Ingram has Grayson Allen open on this pick and roll, when Allen’s man helps down on the roller.
A large part of his drives to the rim are going with his right hand. Every once in a while, he’ll flash a spin move going right to left, much like Minnesota Timberwolves guard Andrew Wiggins does. It isn’t as though he can’t finish going left, he just never does.
I’ve already touched on his motor and inconsistencies on defense, but when he is locked in he can be a menace. Even if he gets beat, his length allows him to recover and rack up blocked shots.
The problem, again, is going to be his effort at putting it all together every possession. Defense is exhausting, both physically and mentally. Players at times take breaks on defense so that they can save their energy on offense. Ingram will get past that with the right coaching in the NBA. He has the tools with his length, and it’s what ultimately could make him a killer on both ends.

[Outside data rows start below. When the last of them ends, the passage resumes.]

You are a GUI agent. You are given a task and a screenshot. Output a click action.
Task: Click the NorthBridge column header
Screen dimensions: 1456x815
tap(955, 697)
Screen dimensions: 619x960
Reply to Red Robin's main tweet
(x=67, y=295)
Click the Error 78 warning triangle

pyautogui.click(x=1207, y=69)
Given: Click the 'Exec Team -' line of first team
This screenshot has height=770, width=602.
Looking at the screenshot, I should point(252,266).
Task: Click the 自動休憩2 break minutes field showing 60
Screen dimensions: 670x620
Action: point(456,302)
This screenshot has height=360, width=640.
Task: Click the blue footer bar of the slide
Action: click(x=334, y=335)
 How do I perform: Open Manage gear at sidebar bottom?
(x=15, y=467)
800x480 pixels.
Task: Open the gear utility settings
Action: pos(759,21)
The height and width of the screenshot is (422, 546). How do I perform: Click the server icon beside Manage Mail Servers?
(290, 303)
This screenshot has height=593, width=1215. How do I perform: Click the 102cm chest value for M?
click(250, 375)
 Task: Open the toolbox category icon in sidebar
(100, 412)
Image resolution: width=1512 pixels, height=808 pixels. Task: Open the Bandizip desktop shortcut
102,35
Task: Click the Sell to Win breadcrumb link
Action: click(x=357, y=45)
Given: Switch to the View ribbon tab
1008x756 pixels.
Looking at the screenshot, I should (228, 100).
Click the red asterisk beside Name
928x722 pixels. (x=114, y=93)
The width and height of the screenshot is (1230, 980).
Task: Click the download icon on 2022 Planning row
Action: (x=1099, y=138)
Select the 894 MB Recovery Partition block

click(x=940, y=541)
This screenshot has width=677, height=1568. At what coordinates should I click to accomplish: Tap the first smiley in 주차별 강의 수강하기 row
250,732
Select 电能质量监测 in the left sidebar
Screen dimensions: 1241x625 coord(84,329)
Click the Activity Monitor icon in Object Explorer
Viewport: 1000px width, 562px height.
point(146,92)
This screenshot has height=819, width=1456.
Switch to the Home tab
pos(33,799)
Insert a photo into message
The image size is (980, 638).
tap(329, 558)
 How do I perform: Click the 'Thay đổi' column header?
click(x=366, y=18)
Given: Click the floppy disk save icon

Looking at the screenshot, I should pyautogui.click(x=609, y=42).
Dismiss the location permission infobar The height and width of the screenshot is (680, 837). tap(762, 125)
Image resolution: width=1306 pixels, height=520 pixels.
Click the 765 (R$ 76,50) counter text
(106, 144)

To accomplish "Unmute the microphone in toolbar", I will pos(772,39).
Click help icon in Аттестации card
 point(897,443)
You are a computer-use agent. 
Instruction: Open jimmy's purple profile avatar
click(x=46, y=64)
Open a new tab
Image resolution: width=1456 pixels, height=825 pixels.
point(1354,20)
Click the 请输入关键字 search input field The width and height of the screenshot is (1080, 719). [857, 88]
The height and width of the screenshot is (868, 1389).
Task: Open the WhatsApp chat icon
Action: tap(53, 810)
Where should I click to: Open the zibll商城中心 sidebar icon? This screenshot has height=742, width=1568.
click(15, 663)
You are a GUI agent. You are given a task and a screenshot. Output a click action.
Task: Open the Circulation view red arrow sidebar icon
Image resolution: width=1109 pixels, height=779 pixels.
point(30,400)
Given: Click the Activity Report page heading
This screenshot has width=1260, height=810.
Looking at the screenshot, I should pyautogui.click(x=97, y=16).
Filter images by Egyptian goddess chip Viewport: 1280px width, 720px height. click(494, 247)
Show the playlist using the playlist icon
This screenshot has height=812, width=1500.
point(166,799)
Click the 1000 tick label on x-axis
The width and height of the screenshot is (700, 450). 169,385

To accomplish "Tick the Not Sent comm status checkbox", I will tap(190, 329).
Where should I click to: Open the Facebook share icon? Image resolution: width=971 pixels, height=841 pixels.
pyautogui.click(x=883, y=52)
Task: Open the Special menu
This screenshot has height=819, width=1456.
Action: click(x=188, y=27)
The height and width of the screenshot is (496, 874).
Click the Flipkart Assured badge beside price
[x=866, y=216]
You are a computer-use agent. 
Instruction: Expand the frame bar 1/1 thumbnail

At this point, Ingram has joined Ben Simmons at the top of the draft as the best prospects that will declare this spring. He has worked out whatever was holding him back at the beginning of the season and has asserted himself as one of the best players in college basketball along the way.
With that said, whoever wins the No. 1 pick will have a tough choice to make. Ingram may have a lot of upside, but he is far from a finished product. He very much needs to work on his consistency, especially on the defensive end. Most players his age struggle in that area, and normally it takes coaching in the NBA to change that. It isn’t out of the realm of possibility that he could turn into an All-Star caliber player, though, since not many forwards have his combination of skill and size.
Now, it’s just a question of whether Ingram can develop those skills and put it all together.